Dabei hat doch alles so gut begonnen: 40 Wochen lang habe ich dich geschützt in meinem Körper getragen und ich wusste, es kann dir nichts passieren. Ich habe auf mich achtgegeben und auf dich aufgepasst. Du warst gut bei mir aufgehoben. Ich spürte, was du gerne mochtest, wenn es dir zu viel war und ich kann mich heute noch an deine ersten Tritte erinnern. Fast glaube ich, sie noch nachfühlen zu können. Ein sehr intensiver und besonderer Moment nicht nur zu wissen und am Ultraschallbild zu sehen, dass du in meinem Körper heranwächst, sondern auch, dich zu spüren und bewusst wahrzunehmen.
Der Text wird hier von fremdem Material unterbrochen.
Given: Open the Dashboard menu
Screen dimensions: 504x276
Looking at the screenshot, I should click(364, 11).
Ja, du bist da. Mein Kind. Ich kenne dich, ich kenne jeden Zentimeter deines Körpers: Deine Muttermale, deinen kleinen Leberfleck, deine Sommersprossen, deine Füße, deine Beine, deine Arme, deine Hände, dein Gesicht. Ich sehe in dein Gesicht und weiß, wie du dich fühlst: Ob du glücklich bist, ob dich etwas bedrückt, ob du ehrfürchtig bist oder ob es dir nicht gut geht. In deinem Gesicht kann ich so viel ablesen – kleine Veränderungen bemerke ich sofort. Vom ersten Tag an hat mir dein Gesicht immer verraten, wie es dir geht und was du fühlst. Ob du dich gefreut hast, ob du erstaunt warst, neugierig oder ein wenig verängstigt. Vor allem deine Augen. Es ist so, als könnte ich durch sie in dich sehen. Du hast mir immer gezeigt und immer mit mir kommuniziert. Wir sind ein eingespieltes Team. Wir sind miteinander eng verbunden, sowie damals, als du noch in meiner schützenden Gebärmutter warst. Wir sind uns sehr nahe.
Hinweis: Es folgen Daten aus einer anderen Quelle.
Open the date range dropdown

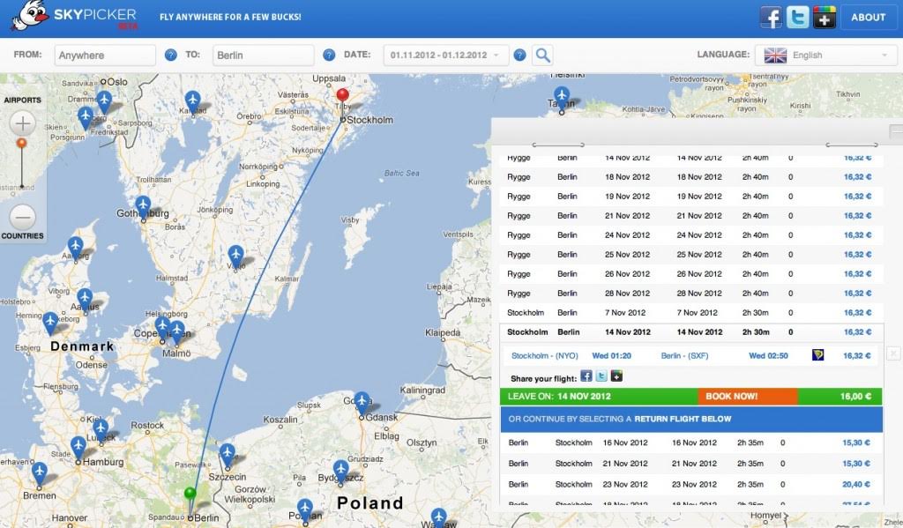(445, 56)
Doch mir war auch klar, dass ich dich nicht ewig vor allen Sorgen, Leid, Krankheit und Ängsten schützen kann. Was ich dir aber versprechen kann ist, dass ich dir immer beistehe und für dich da bin. In guten wie in schlechten Zeiten – das gilt in jeder Beziehung, nicht nur in einer Ehe oder Partnerschaft. Mein Kind ist mein Partner, mein Partnerkind. Ich habe für dich eine Verantwortung übernommen und dir zugesagt, immer für dich da zu sein. Kurz nach deiner Geburt haben wir dich in unserer Familie begrüßt und dir versprochen, immer für dich zu sorgen. Egal, was passiert. Das war leicht gesagt. Damals wussten wir nur nicht, wie schwer die Sorgen und Ängste um das eigene Kind zu ertragen sind. Wir konnten es uns nicht einmal annähernd vorstellen, wie schwer es wird, diese Hilflosigkeit auszuhalten und dennoch für dich stark zu sein. Und wie groß diese Liebe sein kann, die wir für dich empfinden. Denn du brauchst uns jetzt.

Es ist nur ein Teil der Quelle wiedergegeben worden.